Allen told a Politico audience about the Chicago mayor’s plan to vacation with his family in Cuba. Emanuel, who conveyed this information to Allen privately, was livid. He dressed Allen down on stage, in a painfully public way. 

I’m as tickled as everyone else, but I’m not sure it’s quite sunk in how rich and frankly unflattering a moment this was for political media. 

We can infer that Allen and Emanuel were schmoozing backstage, in a way that Emanuel clearly understood to be off-the-record reporter-greasing, but that confused Allen, who’s lost his sense of where the line between reporting and socializing/networking should be drawn. And perhaps vice-versa.

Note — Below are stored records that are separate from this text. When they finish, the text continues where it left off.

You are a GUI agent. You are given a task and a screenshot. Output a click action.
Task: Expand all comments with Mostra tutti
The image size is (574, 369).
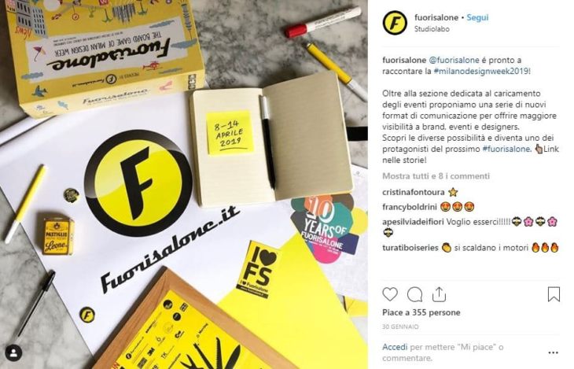point(436,176)
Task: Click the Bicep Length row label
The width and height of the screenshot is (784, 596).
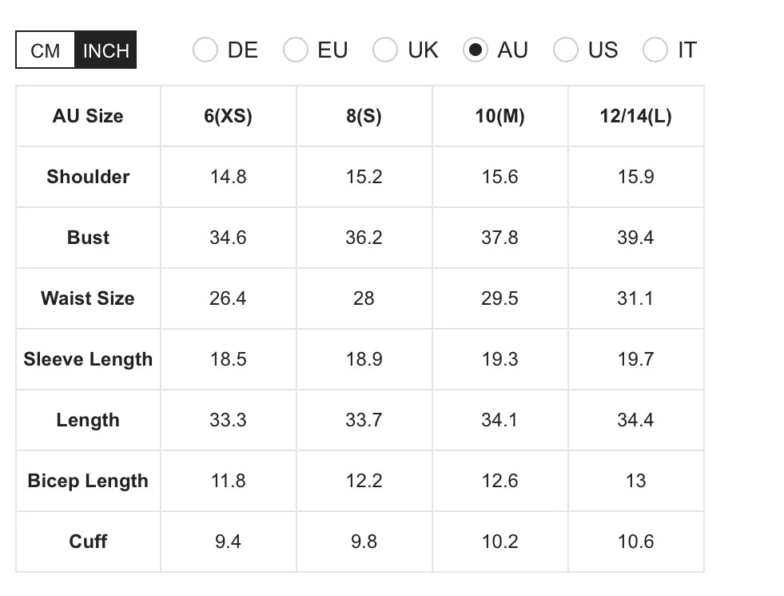Action: 87,481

But it gets better because Allen also doesn’t seem to have a clear sense of the information’s real news value. This wasn’t just a breach of Emanuel’s privacy, but also a revelation that could potentially have more serious political implications, because vacationing in Cuba is still illegal. There are, of course, ways to travel to Cuba legally, and then to essentially enjoy your stay as if on a regular island vacation, but the spirit and the letter of the law cuts against purely recreational travel there, a la the Emanuel Family Getaway.

So Emanuel is probably more mad that Allen exposed his assumption that the rules (admittedly dumb rules) don’t apply to him. Republicans at the RNC are distributing video of it, and not, presumably, because they think Emanuel looks bad for scolding a reporter.